Mirante e Palladino contro Napoli, due giocatori in crisi di identità

Mercoledì sarà un giorno X per Napoli e non solo perché Antonio Mirante a Radio KissKiss ha annunciato una conferenza stampa per chiarire ciò che è successo alla fine di Parma-Napoli tra lui e Gonzalo Higuain, finita con il risultato di 2-2 tra la rabbia dei jeansati per il mancato successo. La conferenza è comunque tutt’altro che certa perché da Parma fanno sapere che nessuno sa nulla.

Gli emiliani nell’immediato post-partita hanno lanciato accuse pesanti contro i napoletani parlando di intimidazioni e richieste di una partita materasso visto il fallimento del Parma, salvo poi raffreddarsi ed aggiustare il tiro.

Roberto Donadoni, colui che più di tutti si era infervorato, insieme ai napoletani Mirante e Palladino, ha poi definito inutile un’eventuale inchiesta da parte del giudice sportivo e lo stesso ex portiere della Juve ha poi parlato di un sms che gli avrebbe mandato Gonzalo Higuain ma che il contenuto dello stesso verrà rivelato solo nella conferenza stampa.

 

In tutto questo il Napoli parla sì di proteste nei confronti di Mirante ma solo ed esclusivamente per le continue perdite di tempo, neanche sanzionate dall’arbitro, del numero 83 gialloblù. Restano le brutte immagini di una rissa sfiorata, le brutte dichiarazioni della stampa nazionale che indica il Parma come un esempio di onestà dimenticando le conversazioni con gli ultras, il caso Parmalat o quello Ghirardi che sta portando la squadra al fallimento.
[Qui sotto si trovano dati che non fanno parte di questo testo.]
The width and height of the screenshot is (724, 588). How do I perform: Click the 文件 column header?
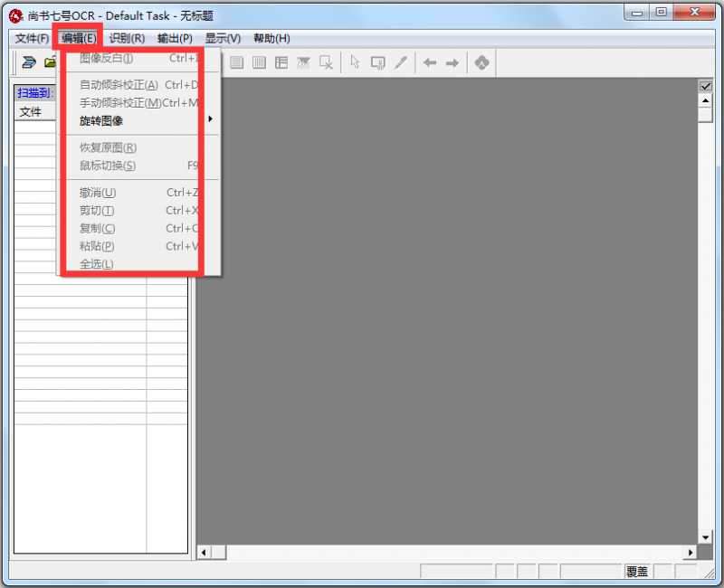(x=32, y=112)
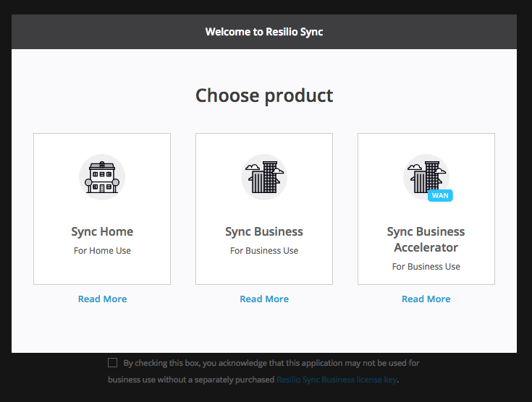Open Read More under Sync Home

[103, 299]
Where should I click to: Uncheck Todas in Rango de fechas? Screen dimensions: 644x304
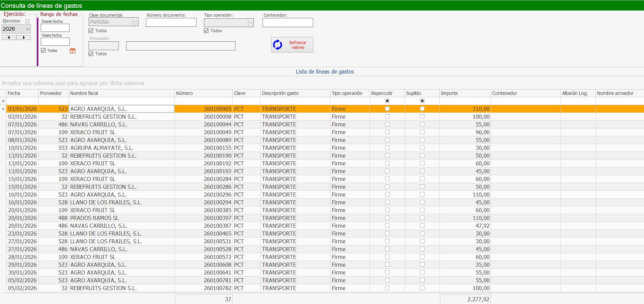click(43, 50)
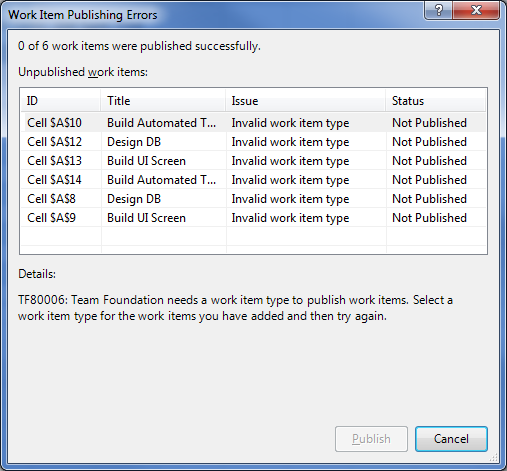Click Invalid work item type for Cell $A$12
Image resolution: width=507 pixels, height=471 pixels.
[290, 142]
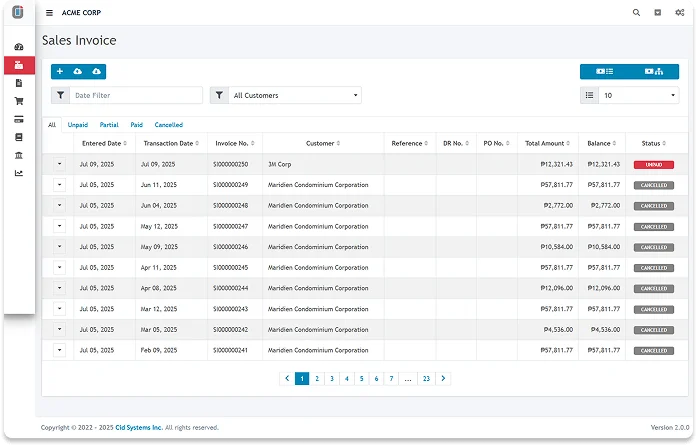Image resolution: width=697 pixels, height=446 pixels.
Task: Expand the All Customers dropdown
Action: [294, 96]
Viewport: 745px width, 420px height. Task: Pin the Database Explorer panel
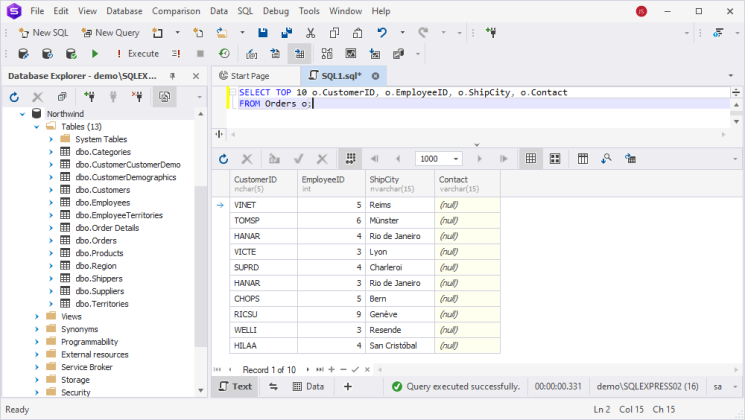[172, 76]

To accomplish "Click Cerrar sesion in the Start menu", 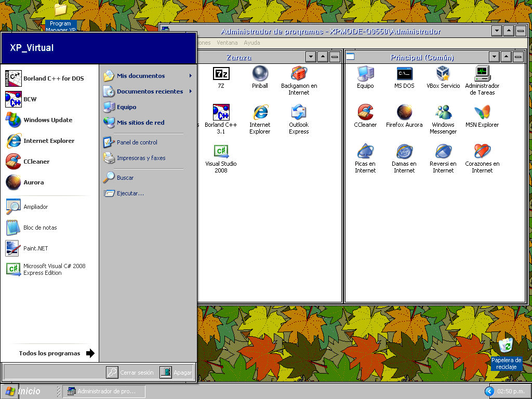I will click(136, 372).

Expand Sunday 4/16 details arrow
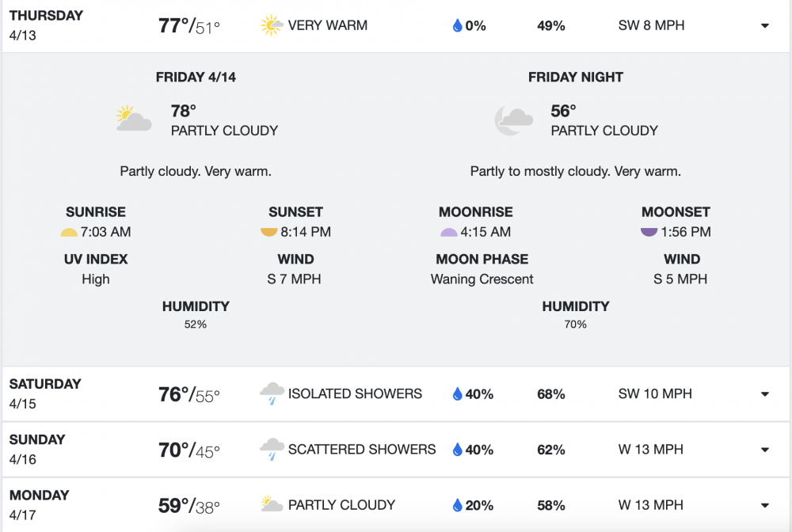[765, 450]
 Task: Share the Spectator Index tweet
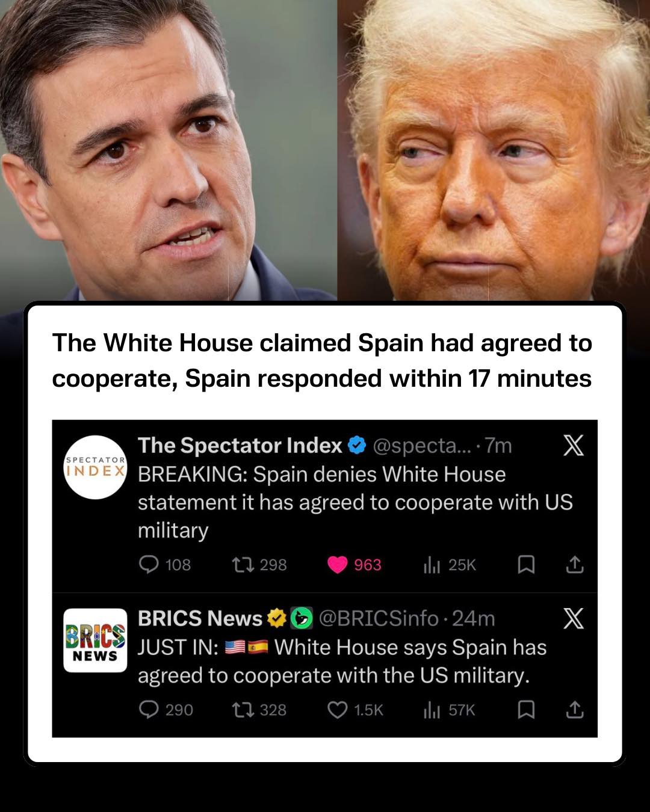[575, 564]
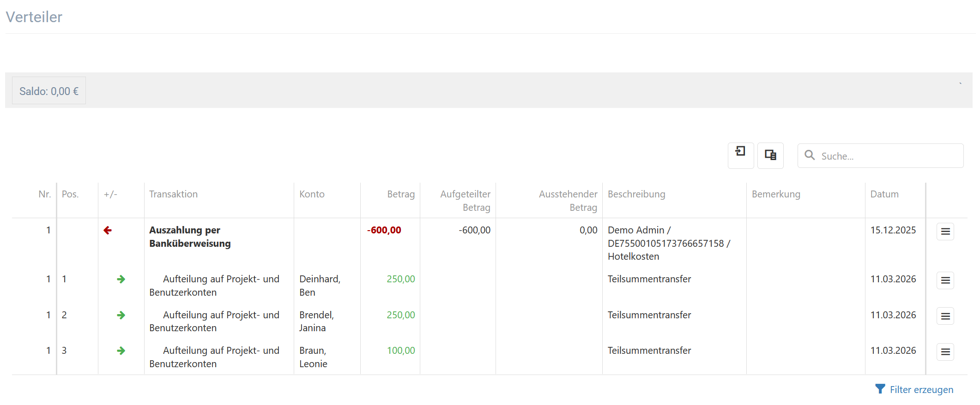This screenshot has height=405, width=980.
Task: Open row menu for Auszahlung per Banküberweisung
Action: [945, 232]
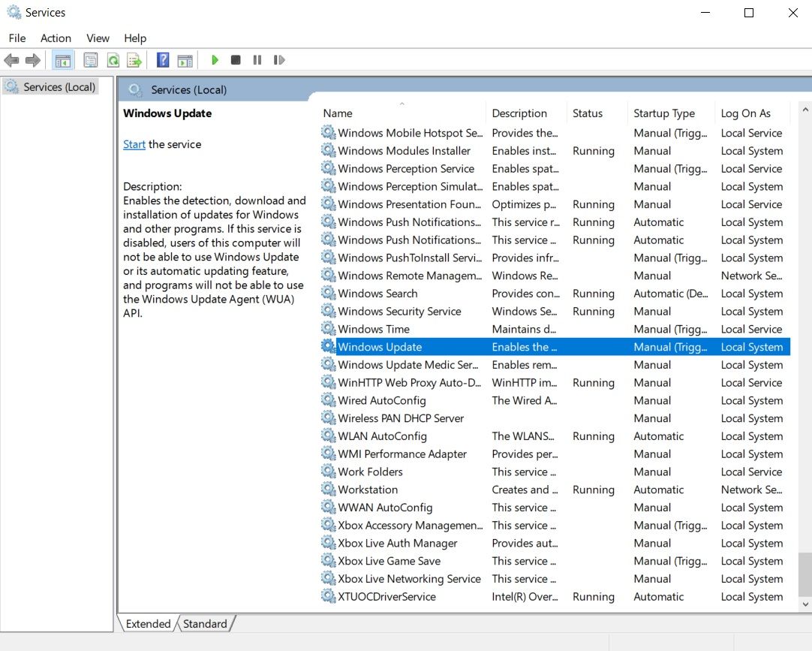
Task: Select Services (Local) in the console tree
Action: (59, 87)
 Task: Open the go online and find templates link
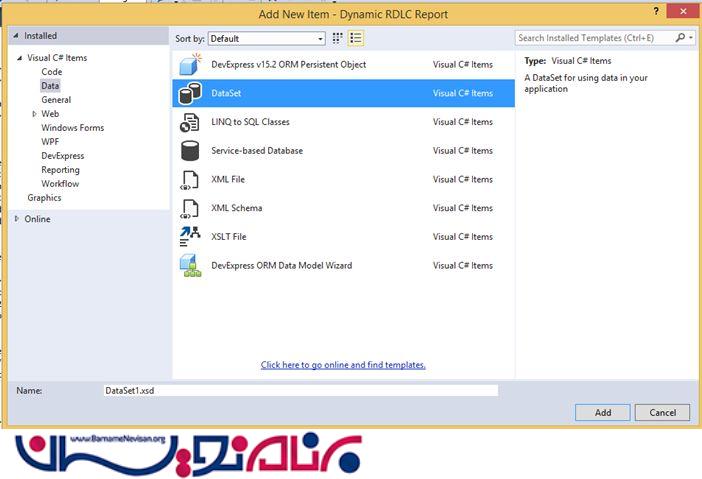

Resta l’immagine peggiore però, nel vedere Palladino, nativo di Mugnano, dire che in Europa League tiferà Dnipro. Resta un’immagine ancora più brutta, di un giocatore napoletano, qual è Antonio Mirante, che sotto la curva esulta insieme ai tifosi che cantano “Oh Vesuvio lavali col fuoco”. 2 giocatori in cerca di autore ed in crisi di identità.